# [Task data]
______________________________
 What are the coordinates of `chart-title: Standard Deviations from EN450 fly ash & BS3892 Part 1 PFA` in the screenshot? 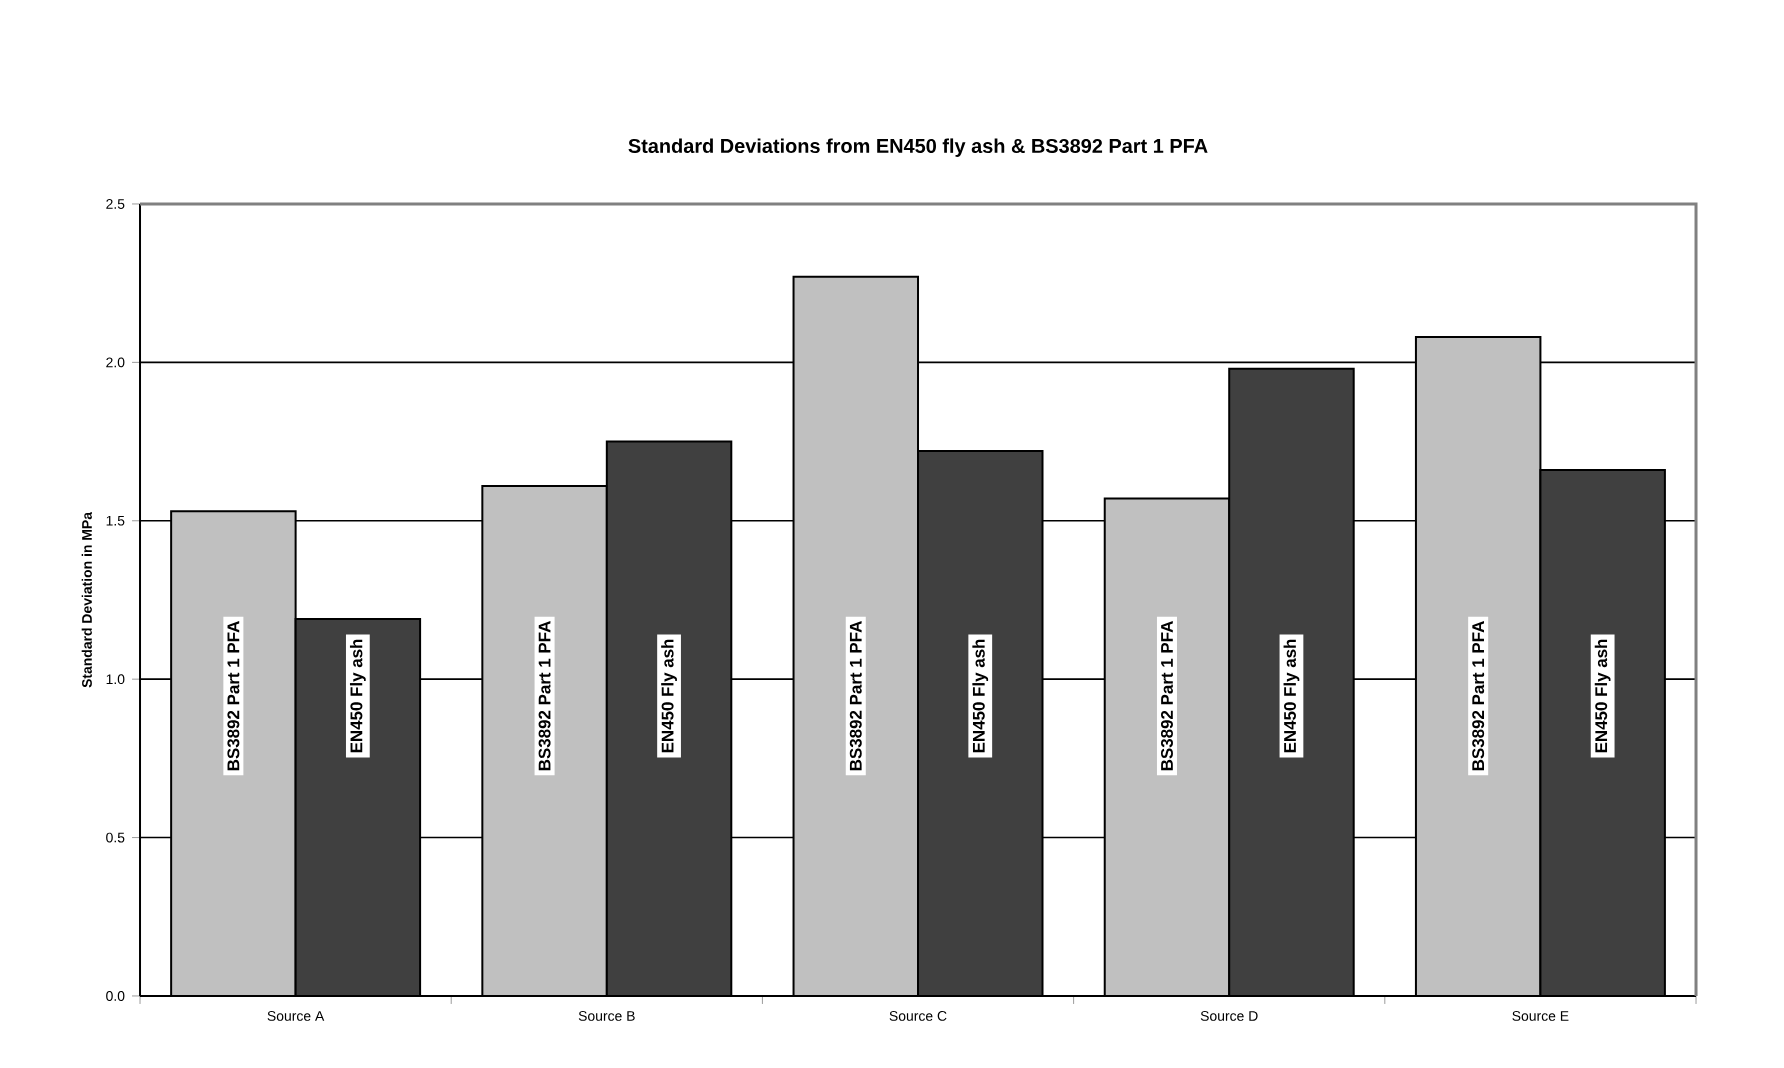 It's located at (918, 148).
______________________________
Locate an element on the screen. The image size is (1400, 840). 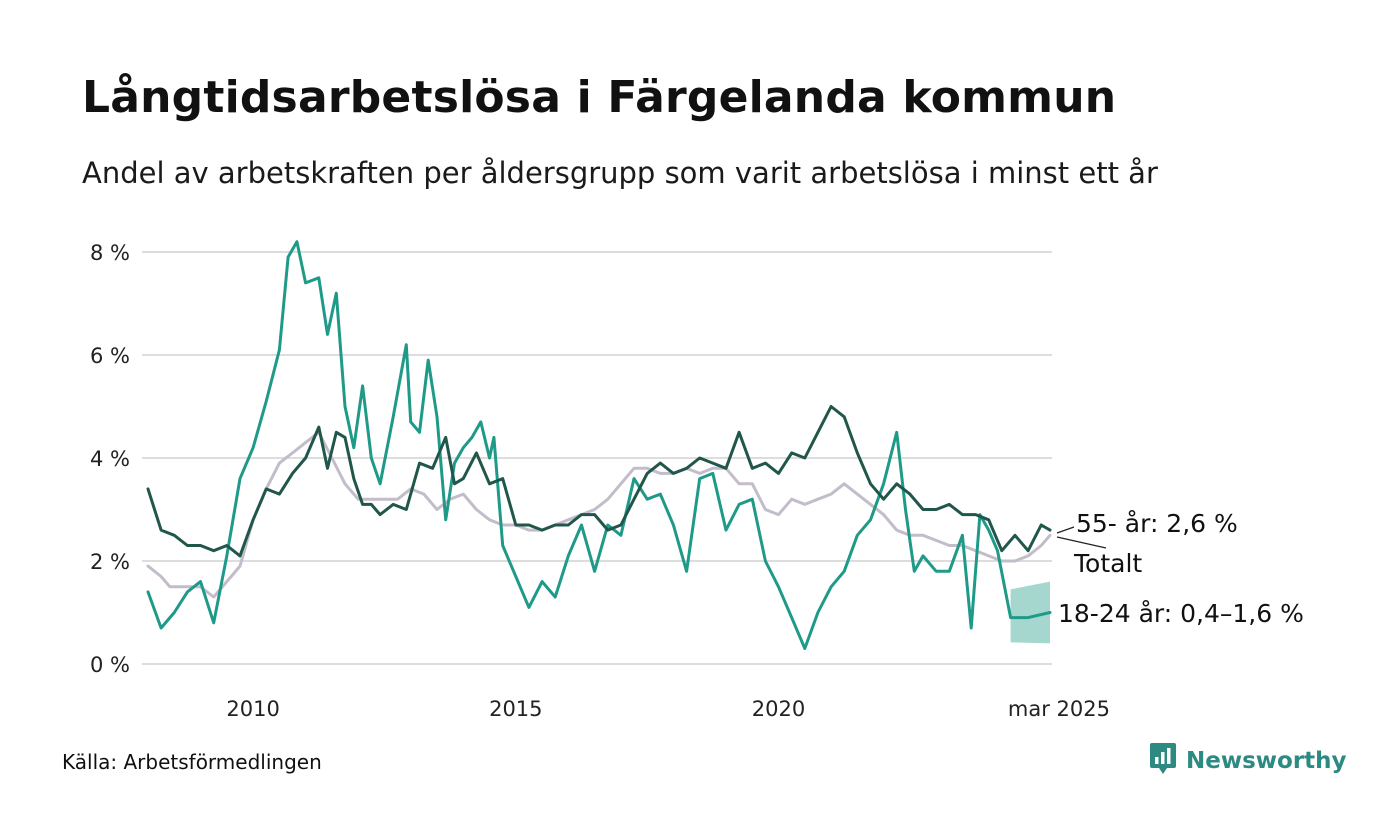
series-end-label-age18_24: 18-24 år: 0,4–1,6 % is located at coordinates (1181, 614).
______________________________
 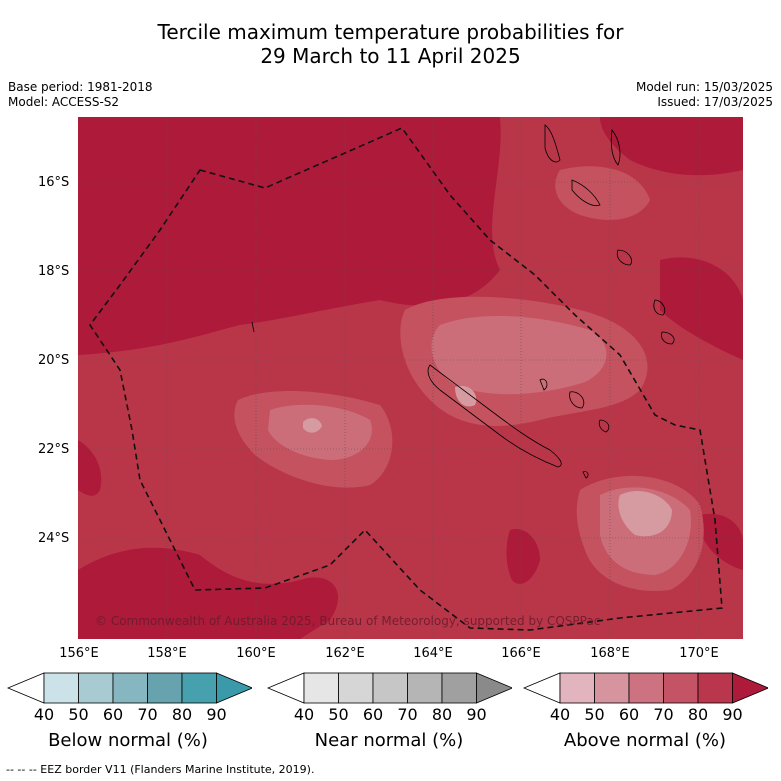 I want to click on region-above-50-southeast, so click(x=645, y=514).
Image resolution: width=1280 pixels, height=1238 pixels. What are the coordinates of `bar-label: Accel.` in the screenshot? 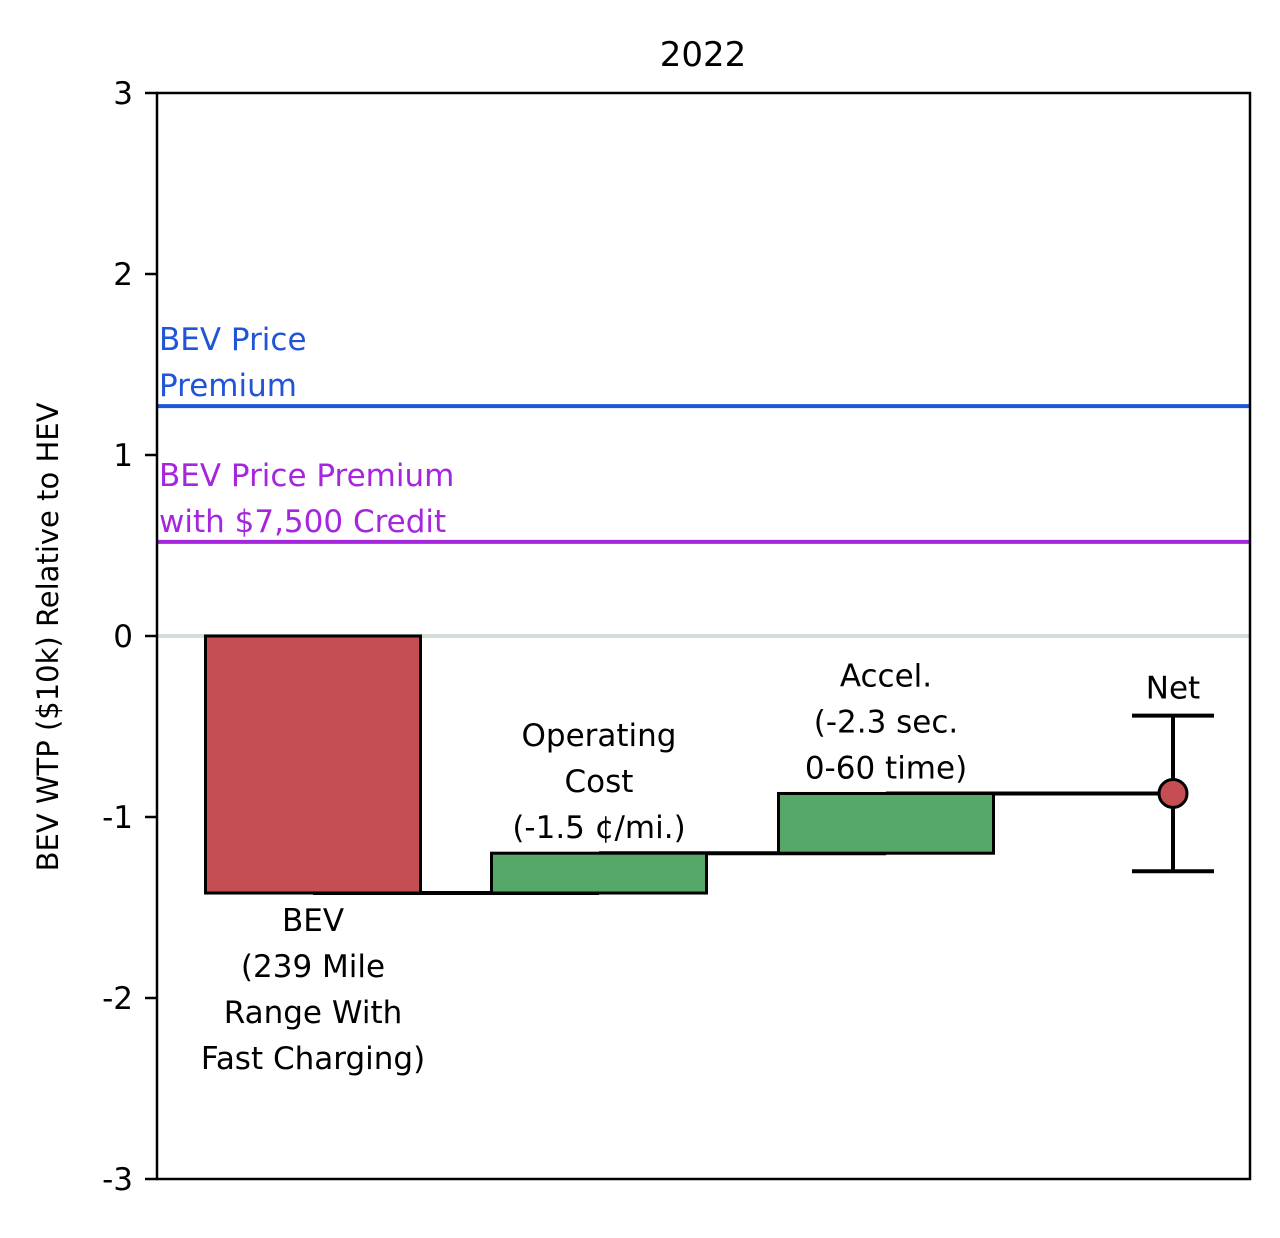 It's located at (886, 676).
______________________________
Update the records starting with the line containing "Locate an element" and continuing through the line containing "series-end-label-age18_24: 18-24 år: 0,4–1,6", replacing "screen" with "display" and changing nothing else. Leave the pictures out of your answer.

# [Answer space]
Locate an element on the display. The image size is (1400, 840). 
series-end-label-age18_24: 18-24 år: 0,4–1,6 % is located at coordinates (1181, 614).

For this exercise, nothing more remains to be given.